We have achieved so much since 2010 and everyone at DB Regio can feel proud of how far we’ve come. It is with great pride that we can look back on everything we have completed so far, and we look forward to the future with excitement. The Metro system is already lighter, brighter and safer, with all the facilities our customers expect for the future. The aim is to ensure that Metro is around for the benefit of future generations and this work helps to achieve it.
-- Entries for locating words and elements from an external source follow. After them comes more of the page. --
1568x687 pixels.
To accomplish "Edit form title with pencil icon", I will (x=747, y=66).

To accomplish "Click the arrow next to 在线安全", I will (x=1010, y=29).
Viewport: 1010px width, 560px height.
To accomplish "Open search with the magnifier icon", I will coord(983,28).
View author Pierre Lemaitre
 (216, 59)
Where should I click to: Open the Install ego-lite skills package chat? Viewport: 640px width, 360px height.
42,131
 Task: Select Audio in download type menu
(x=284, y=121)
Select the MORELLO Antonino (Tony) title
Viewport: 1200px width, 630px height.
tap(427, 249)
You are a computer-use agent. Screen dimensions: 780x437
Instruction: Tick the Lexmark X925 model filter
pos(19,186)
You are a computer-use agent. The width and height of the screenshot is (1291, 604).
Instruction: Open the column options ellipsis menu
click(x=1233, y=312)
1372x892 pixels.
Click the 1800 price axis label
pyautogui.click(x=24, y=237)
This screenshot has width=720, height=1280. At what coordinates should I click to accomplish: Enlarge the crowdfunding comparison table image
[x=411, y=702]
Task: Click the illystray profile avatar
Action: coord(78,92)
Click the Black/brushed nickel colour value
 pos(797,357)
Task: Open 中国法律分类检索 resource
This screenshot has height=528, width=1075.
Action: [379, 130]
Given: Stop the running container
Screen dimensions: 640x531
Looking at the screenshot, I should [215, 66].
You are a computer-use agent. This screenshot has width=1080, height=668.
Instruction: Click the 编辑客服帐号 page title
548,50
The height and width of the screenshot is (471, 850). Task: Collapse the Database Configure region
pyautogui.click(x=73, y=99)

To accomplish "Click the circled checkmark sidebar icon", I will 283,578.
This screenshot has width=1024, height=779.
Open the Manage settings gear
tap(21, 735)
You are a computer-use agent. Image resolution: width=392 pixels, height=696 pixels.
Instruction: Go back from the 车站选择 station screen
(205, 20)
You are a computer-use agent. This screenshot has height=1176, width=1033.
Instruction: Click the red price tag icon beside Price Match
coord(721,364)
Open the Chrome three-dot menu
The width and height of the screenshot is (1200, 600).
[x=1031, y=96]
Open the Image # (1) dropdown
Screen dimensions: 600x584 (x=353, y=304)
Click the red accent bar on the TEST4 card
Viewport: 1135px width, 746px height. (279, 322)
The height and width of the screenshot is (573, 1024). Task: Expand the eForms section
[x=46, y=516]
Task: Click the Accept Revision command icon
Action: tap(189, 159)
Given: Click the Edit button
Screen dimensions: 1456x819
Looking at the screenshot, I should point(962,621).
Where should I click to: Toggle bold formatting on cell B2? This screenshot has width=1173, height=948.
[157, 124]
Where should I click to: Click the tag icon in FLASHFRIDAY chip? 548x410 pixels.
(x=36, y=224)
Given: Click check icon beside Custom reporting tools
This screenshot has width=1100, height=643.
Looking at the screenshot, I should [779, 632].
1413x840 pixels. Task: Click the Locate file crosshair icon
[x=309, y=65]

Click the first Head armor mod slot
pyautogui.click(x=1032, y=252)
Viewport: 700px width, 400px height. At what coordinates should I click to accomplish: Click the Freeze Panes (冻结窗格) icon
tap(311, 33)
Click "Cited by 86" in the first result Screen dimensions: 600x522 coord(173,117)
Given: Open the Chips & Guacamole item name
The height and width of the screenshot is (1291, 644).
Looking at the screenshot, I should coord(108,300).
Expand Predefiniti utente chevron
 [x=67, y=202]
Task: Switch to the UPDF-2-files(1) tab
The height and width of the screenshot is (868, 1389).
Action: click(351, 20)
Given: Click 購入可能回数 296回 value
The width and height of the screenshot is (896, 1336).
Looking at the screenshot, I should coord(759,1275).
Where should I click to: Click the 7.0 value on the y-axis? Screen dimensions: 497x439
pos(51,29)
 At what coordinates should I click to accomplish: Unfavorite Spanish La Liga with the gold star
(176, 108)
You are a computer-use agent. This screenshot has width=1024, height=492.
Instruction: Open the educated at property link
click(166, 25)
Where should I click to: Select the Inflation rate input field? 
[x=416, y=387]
Richard McClean joined the railway industry as an Engineering Management Trainee in 1982, working in various parts of the network, mainly in the London area. He spent 18 months acting as Personal Assistant to the Chairman of the British Railways Board at the time of Railtrack’s vesting. Richard joined GNER in 1998, as Production Director, having previously been Production Director on LTS Rail. Richard then performed the role of GNER’s Development Director leading on Franchise Bids and delivering GNER’s major franchise investment commitment projects, including rolling stock/station remodelling schemes. This was followed by fulfilling the role of National Express’s Project Director for the Intercity Express Programme with responsibility for ensuring that these DfT-procured trains enter service successfully without impact on the then National Express East Coast Franchise. Richard took up the role of Managing Director of DB Regio Tyne & Wear Ltd with the commencement of the Metro Concession in 2010.